Picture 20 massage tables, with people lying down and being gently touched, with music playing in the background. On Yom Kippur.
That was the custom at Makom Ohr Shalom in Woodland Hills. Although it's been modified to sitting on tables, it's one of the off-beat traditions at the XX synagogue. "Each time I had the opportunity to do that to others, and to lie on the table myself, I had the sense that not only does your mind, heart and soul experience Yom Kippur, but also your body," said Rabbi Zalman Schachter-Shalomi, who leads services at the Woodland Hills synagogue every Yom Kippur.
"It is simply holding people in a gentle way to say that you can let go and relax, and all the knots that are in your body, that feel unforgiven, on Yom Kippur, you can let go of that."
It is the 10th year that 78-year-old Reb Zalman (as Schachter-Shlomi is known), will be traveling from his home in Boulder, Colo. to lead the Yom Kippur services at Makom Ohr Shalom.

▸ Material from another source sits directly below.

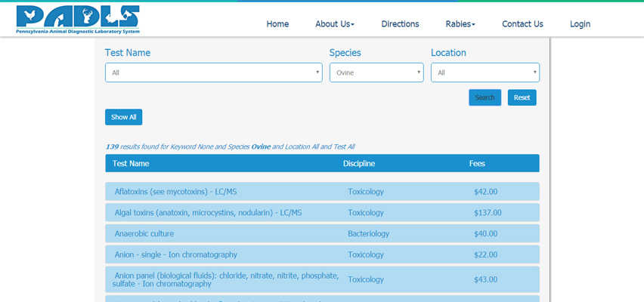Click the Test Name column header
This screenshot has width=644, height=302.
click(x=131, y=164)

Like congregants in most other Los Angeles synagogues on Yom Kippur, Makom Ohr Shalom members do the typical Yom Kippur thing -- fasting and praying -- but the service is not your average sit-all-day-in-your-seat affair. The service at Makom Ohr Shalom includes elements of meditation, teaching, questions and music, and eschews the practice of only giving aliyot to the synagogue big shots. Instead, they have mass aliyot, where everyone can share the aliyah, so that no one feels left out.
For Reb Zalman, it is a service that has all the spiritual characteristics he is looking for. "When you enter a synagogue," said Reb Zalman, "it is not only that you enter the synagogue with your body, but you are entering the sacred space, a safe and sacred space where you are allowed to enter into altered consciousness. This is what Makom Ohr Shalom provides."

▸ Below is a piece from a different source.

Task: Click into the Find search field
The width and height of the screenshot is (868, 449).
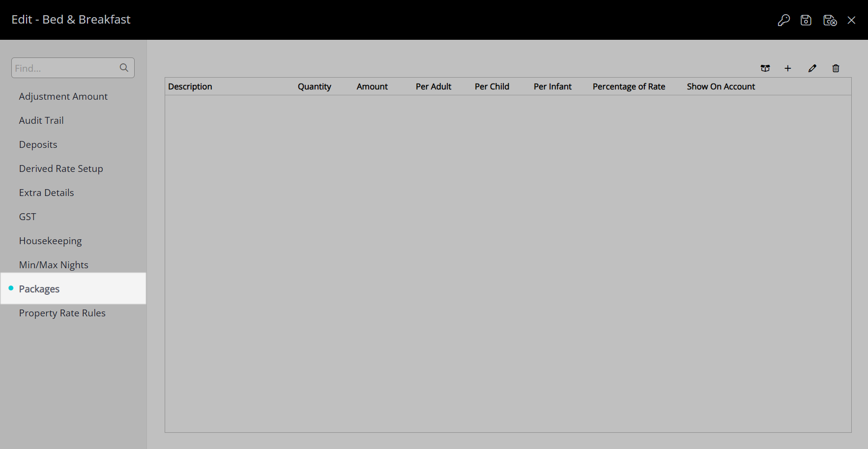Action: point(64,68)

While Yom Kippur massages are not the norm in most synagogues, neither is Reb Zalman. He is a Chabad renegade who is as at home with Buddhists and Sufis as he is with the many thousands of Jews that he bought back to Judaism.
He began his rabbinical career as an outreach rabbi and student of Rabbi Menachem Mendel Schneersohn, the late Lubavitcher Rebbe, who taught him in all matters spiritual. "Chabad had wonderful things that nobody had in Judaism," Reb Zalman said. "They taught you how to meditate, they taught you how to daven in depth, they taught you how to understand the kabbalistic cosmology, and the psychology, so that you can work on your own transformation."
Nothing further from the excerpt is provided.